Да, конечно, Яна пребывала в постоянных разъездах, но вот ведь планировалась, как рассказала Жюли, неделя ее домашнего проживания между Мальдивами и Лондоном… Неужто Яна не делилась планами с матерью? Неужто матери не пришло в голову хоть разочек спросить: «Как ты поживаешь, доченька?»
Сказать по правде, случился у Алексея порыв, когда он понял, что Яна утонула: позвонить матери Яны в Вятку. Но, рассудил Кис, незачем волновать женщину раньше времени. Тем более что она не слишком-то и волнуется…
Как бы то ни было, теперь ее вызвала милиция, и Алексей с чистой совестью собрался ехать завтра в Завидово. По крайней мере, ему было чем заняться. Если бы не этот звонок из областной милиции, он бы с ума сошел завтра – от тупого, непозволительного безделья, от отчаяния, что он не знает, куда направить свои стопы и колеса своей «Нивы».
Теперь он четко знал: в Завидово.
Но с утречка его и без того скудный энтузиазм сильно поубавился. Позвонили из лаборатории: принесенные Алексеем Кисановым образцы неумолимо свидетельствуют о том, что Жюли Лафарж не является дочерью Афанасия Карачаева.

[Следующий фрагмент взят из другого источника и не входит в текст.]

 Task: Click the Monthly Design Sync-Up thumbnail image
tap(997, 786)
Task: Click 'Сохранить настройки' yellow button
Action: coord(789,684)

Идея была бредовой, конечно, он и сам это знал. Теперь же получил тому окончательные доказательства, окончательные, как приговор, не подлежащий обжалованию.
И сразу лишилась смысла его поездка в Завидово и встреча с матерью Яны. На кой хрен ему вникать в отношения дочери и матери, если первой уже нет на свете? Преступницей Яна быть не могла, а ее характер сам по себе интереса не представлял. Он же детектив, а не психолог, пишущий диссер по проблемам взаимоотношений мать – дочь…
Но он поехал в Завидово. У него просто не имелось ни-ка-ких иных идей. Никаких – вот так-то.
В морге он попросил халат и маску – не хотел торчать откровенным наблюдателем. Любовь Захаровна приехала со значительным опозданием, местный следователь маялся в ее ожидании, равно как и понятые.
Но наконец она появилась, пробормотав оправдания насчет электрички. Следователь показал ей найденные на трупе предметы, упакованные в целлофан, а именно: колечко, сережки и сохранившиеся обрывки одежды. Мать молча кивнула, только глаза ее расширились и потемнели.